National forests need better protection

Throughout this year we have seen firsthand the impacts of climate change and forest mismanagement, from record-breaking wildfires to crippling droughts.

Each of these events, along with the nearly ubiquitous desire to explore the outdoors as a result of the COVID-19 pandemic, highlights the importance of public lands in Colorado. According to the Colorado Office of Outdoor Recreation Industry, outdoor recreation, a sector that relies heavily on properly managing our public lands, generates $37 billion and contributes 511,000 jobs in the state annually. Beyond this, our public lands play a key role in protecting habitat and biodiversity from increasing degradation. They also provide Coloradans with clean air and water, which keeps us healthy and fuels recreation, tourism, agriculture, and ranching industries across the state.

However, the U.S. Forest Service’s proposed oil and gas rule threatens all of this. As another tactic for pursuing an “energy dominance” agenda, this rule would push for more oil and gas drilling in our national forests by cutting the public out of the decision-making process and limiting the Forest Service’s ability to enforce protections. This is bad public policy for the country, but it’s particularly harmful for Coloradans, our economy, and our natural resources. More oil and gas leasing will worsen habitat loss, air pollution, and the already-present impacts of climate change, including wildfires, droughts, and heat waves. At a time when health is at the forefront of our minds, this rule could undermine public health efforts by diminishing our national forests’ ability to provide clean air and water to millions of Americans. In Colorado, these impacts could be particularly hard-hitting for communities that rely on public lands for recreation, clean water for agriculture, and healthy forests for protection from fires. The Trump administration is again putting the interests of the fossil fuel industry ahead of the public interest by undermining the public participation and environmental review required by the National Environmental Protection Act.

Instead of pumping resources into a dying and dangerous industry, we should be investing in those that have the potential to create jobs and foster long-lasting economic growth. Beyond that, the U.S. national forest system is a treasure, not only for Coloradans but for the world, that we cannot take for granted and sell off to private interests. Congress must take action now to protect its constituents, our national forests, and our Constitutional right to have a say in federal decision-making processes.

EMMA GREGORY

Paonia

What would Jesus do in an online dating environment?

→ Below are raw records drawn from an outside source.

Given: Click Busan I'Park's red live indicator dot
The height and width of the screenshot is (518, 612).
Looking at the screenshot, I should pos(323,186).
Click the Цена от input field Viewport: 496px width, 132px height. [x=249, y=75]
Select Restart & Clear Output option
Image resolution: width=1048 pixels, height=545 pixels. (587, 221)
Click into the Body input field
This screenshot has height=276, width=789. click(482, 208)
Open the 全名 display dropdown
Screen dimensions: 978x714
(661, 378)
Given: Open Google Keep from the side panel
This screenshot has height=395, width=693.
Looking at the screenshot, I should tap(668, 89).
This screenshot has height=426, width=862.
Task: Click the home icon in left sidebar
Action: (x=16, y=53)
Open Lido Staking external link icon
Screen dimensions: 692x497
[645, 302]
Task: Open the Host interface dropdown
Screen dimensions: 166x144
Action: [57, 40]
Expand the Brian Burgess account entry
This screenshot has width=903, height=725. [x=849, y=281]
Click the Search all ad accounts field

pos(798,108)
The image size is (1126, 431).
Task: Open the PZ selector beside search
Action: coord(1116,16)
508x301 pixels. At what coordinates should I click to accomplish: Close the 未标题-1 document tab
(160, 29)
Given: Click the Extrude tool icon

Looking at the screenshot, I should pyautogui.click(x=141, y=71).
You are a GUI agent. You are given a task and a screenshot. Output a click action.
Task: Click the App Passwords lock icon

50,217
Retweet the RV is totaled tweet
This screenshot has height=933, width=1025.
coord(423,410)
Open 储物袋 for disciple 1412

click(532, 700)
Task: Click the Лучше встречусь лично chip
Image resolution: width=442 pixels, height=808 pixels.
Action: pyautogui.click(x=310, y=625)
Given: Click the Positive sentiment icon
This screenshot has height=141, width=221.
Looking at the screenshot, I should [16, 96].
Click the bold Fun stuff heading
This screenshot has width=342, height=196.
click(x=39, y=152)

One measure of manners among single adults is how people treat each other when considering dating. Gents, have you ever asked out a lady and gotten such a sweet “no thank you” that you respected her even more after that?

Gents and ladies both would have to admit the problem has gotten worse with online dating. Today, most people simply “ghost” one another (disappear) when they are done with the “getting to know you” thing.

As I think back over my years of singlehood, I can think of only one time I was let down very gently. That’s a pretty low batting average — not at all how Jesus would recommend saying “no.” His advice? Treat your suitor the way you would like to be treated yourself.

KIMBALL SHINKOSKEY

Woods Cross, Utah

Go vegan and protect slaughterhouse workers

JBS slaughterhouse in Greeley, Colorado, was cited by the Occupational Safety and Health Administration (OSHA) for failing to protect employees from COVID-19. The negligible fine wasn’t enough to stop the slaughterhouse from calling high-risk employees back to work.

Many people fear that the agency’s scant oversight and lax penalties are putting slaughterhouse workers at risk. News reports indicate that nearly 43,000 U.S. slaughterhouse employees — in 498 slaughterhouses — had tested positive for COVID-19 by the end of September. More than 200 of them died, and OSHA issued only two small fines.

Let’s not wait for officials to protect slaughterhouse workers — and animals — from suffering and death. We can do it ourselves by opting for vegan foods instead of animal-based ones.

Meat, eggs, and dairy “products” are not essential. We can enjoy tasty vegan foods, and slaughterhouse workers can join the growing vegan food industry. Visit www.PETA.org for more information and a free vegan starter kit.

HEATHER MOORE

The PETA Foundation

Norfolk, Virginia

When the people have spoken, let’s respect their decision

We are so blessed to live in America and have the freedom to elect our leaders without fear. When the election is over, we will have the president of the United States. Whether it is Biden or Trump, the sun will rise and set and people will continue with their routines. Whoever the nation has chosen, my husband and I will respect that leader as we have done in the past. We will not burn our flag, throw rocks at people or store windows, loot homes and establishments or vilify friends and neighbors who have chosen a leader who was not of our choice.

We urge everyone who is able to view the Amazon Prime selection “Presidents, Politics and Prophecy.” Possibly their angry and malicious hearts might see what the future for a president of America holds. In reality, not one of us is so powerful to make our future presidential selection after all!